Но оставался еще Советский Союз. В 1920-х годах в советской военной теории шла ожесточенная борьба между двумя стратегическими концепциями будущей войны: «стратегией сокрушения» и «стратегией измора». Сторонником первой был начальник Штаба РККА, впоследствии заместитель наркома обороны М. Н. Тухачевский, сторонником второй —
Тухачевский, развивая теорию революционной войны и отчасти находясь под влиянием германской военной мысли, заявлял, что будущую войну следует вести наступательно, с задачей быстрого разгрома противника и с расчетом на восстания в его тылу. Естественно, что для решительного успеха в наступлении требовалось использовать все новшества военной техники — авиацию, танки, автотранспорт, а также более экзотические боевые средства, в итоге так и не вышедшие из стадии разработок.
В противовес ему Свечин, ориентируясь на печальный опыт Первой мировой и русско–японской войн, доказывал, что для России с ее обширными территориями, богатыми, но трудно концентрируемыми людскими и природными ресурсами выгоднее всего будет война на истощение, где новые боевые средства, при всем их значении, не сыграют решающей роли. Как он сам писал в автобиографии 1937 года:
«В своем труде «Стратегия» я резко высказывался против бонапартистских тенденций в военном искусстве, высказывался против увлечений, которые предполагали, что новая военная техника сводит к нулю оборону и благоприятствует молниеносному наступлению, (что теперь является признанным даже в Германии), и очень неуважительно отзывался о стратегическом понимании Люден–дорфа и германской школы…
М. Н. Тухачевский, которого я неоднократно изобличал на диспутах (1927 г.), в литературе, на лекциях и в совещаниях, выступил с обвинением старых специалистов в реакционности и в том, что они являются проводниками пораженческого движения и буржуазной агентурой в Красной Армии». [15]
15
Александр Свечин. Эволюция военного искусства. М.: Академический проект; Жуковский: Кучково поле, 2002. С. 16–17.
В 1931 году Свечин был арестован по делу «Весна». Вряд ли он имел какое–то касательство к заговору — даже если тот был чем–то большим, нежели салонная болтовня старорежимных «военспецов». В том же году М. Н. Тухачевский становится заместителем наркома военно–морских сил, председателем Реввоенсовета и начальником вооружений РККА. Казалось бы, победа в споре определена. Но ровно через год Свечина освобождают из заключения, и он получает назначение в Разведывательное управление Штаба РККА. Осенью 1936 года он получает воинское звание комбрига, всего через два месяца становится комдивом, а вскоре вновь оказывается профессором вновь воссозданной академии Генерального штаба.

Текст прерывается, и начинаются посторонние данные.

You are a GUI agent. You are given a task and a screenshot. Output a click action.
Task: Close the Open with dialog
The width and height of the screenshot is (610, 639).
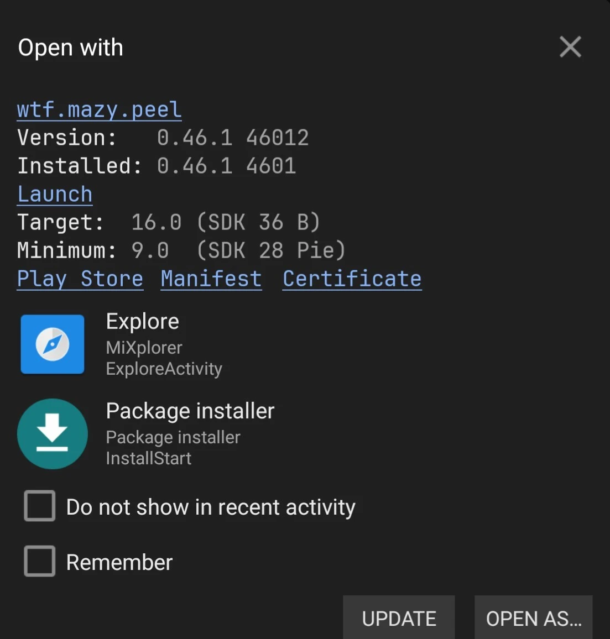570,47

Тухачевский был арестован в мае 1937 года, Свечин — в декабре, пережив своего оппонента всего лишь на год. Кто из них выиграл спор? На первый взгляд, победителем стал Тухачевский — формально советская военная теория продолжала основываться на «стратегии сокрушения», требовавшей развития воздушных и механизированных сил. Страна пела о победе «малой кровью, могучим ударом». Однако политическое руководство рассматривало ситуацию совсем по-другому — именно во второй половине 30-х был сделан упор на создание промышленной базы глубоко в тыловых районах страны, развернулось усиленное строительство заводов — «дублеров» на Урале и в Сибири. Именно на эти площадки летом и осенью 1941 года были эвакуированы промышленные мощности с запада страны, что позволило не только не снизить военное производство, но даже увеличить его в рекордно короткий срок — ведь оставшиеся в Москве и Ленинграде части предприятий продолжали выпуск продукции. Стратегия измора встала против стратегии сокрушения — и выиграла.